### WRITTEN TASK
How many lines in the items below contain the word "screenshot"? Reply with the number alone.

(Stored entries)
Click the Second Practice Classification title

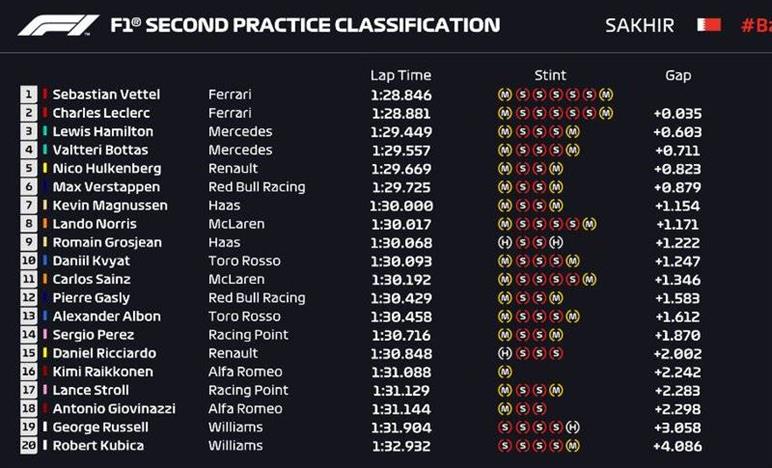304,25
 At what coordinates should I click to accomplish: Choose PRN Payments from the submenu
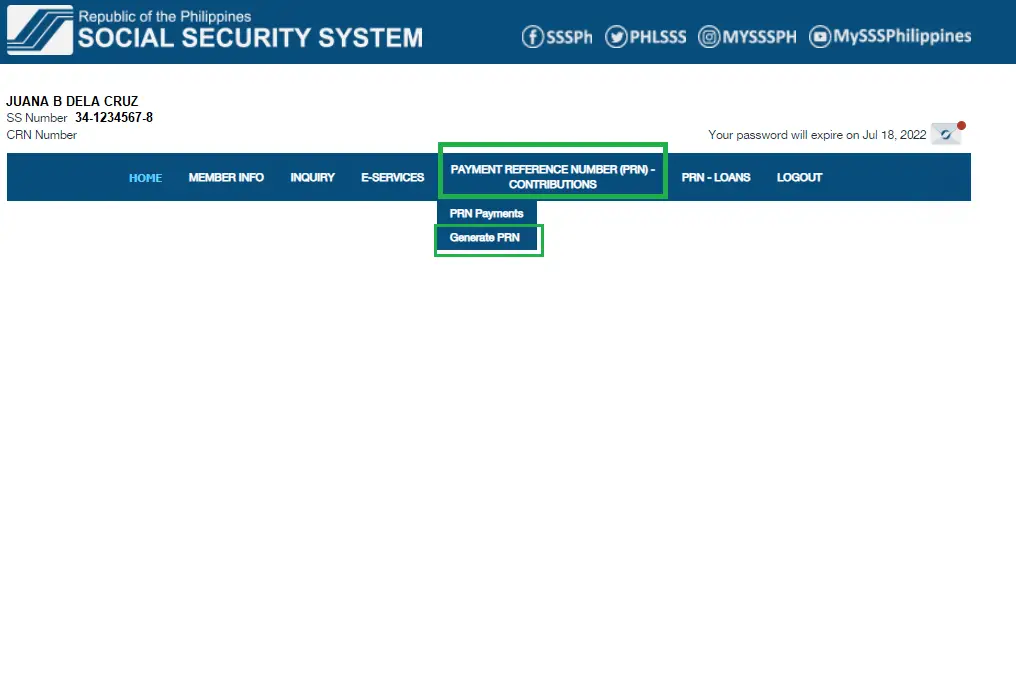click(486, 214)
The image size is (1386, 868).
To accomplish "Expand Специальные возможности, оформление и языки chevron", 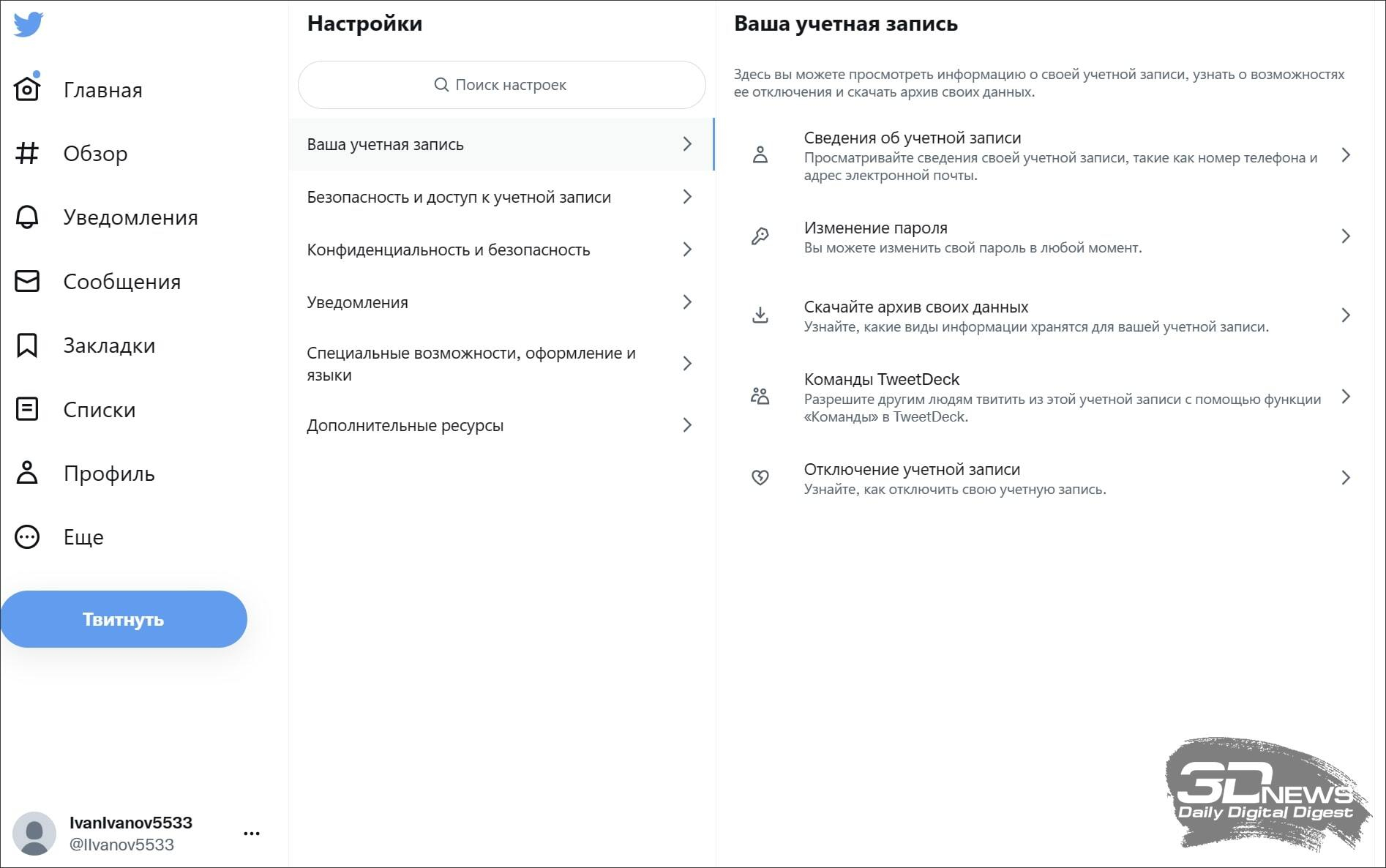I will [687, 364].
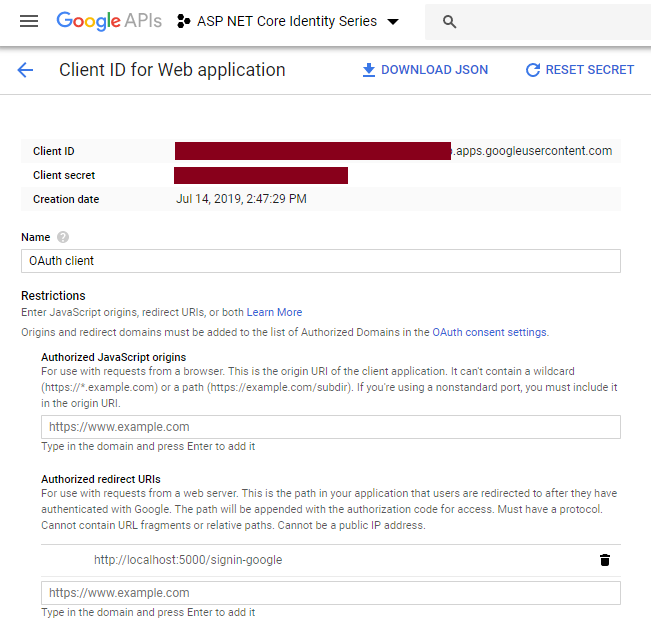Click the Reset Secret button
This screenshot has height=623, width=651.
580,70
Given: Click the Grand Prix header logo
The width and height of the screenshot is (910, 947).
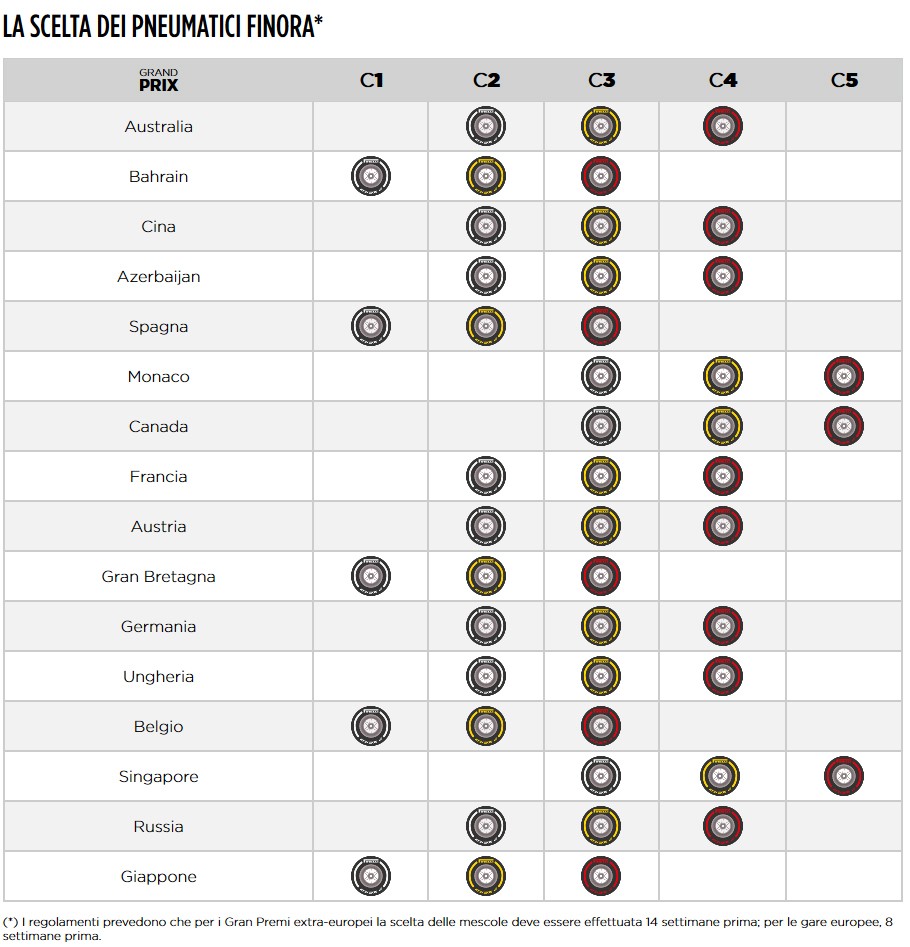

### EXERCISE ANSWER
2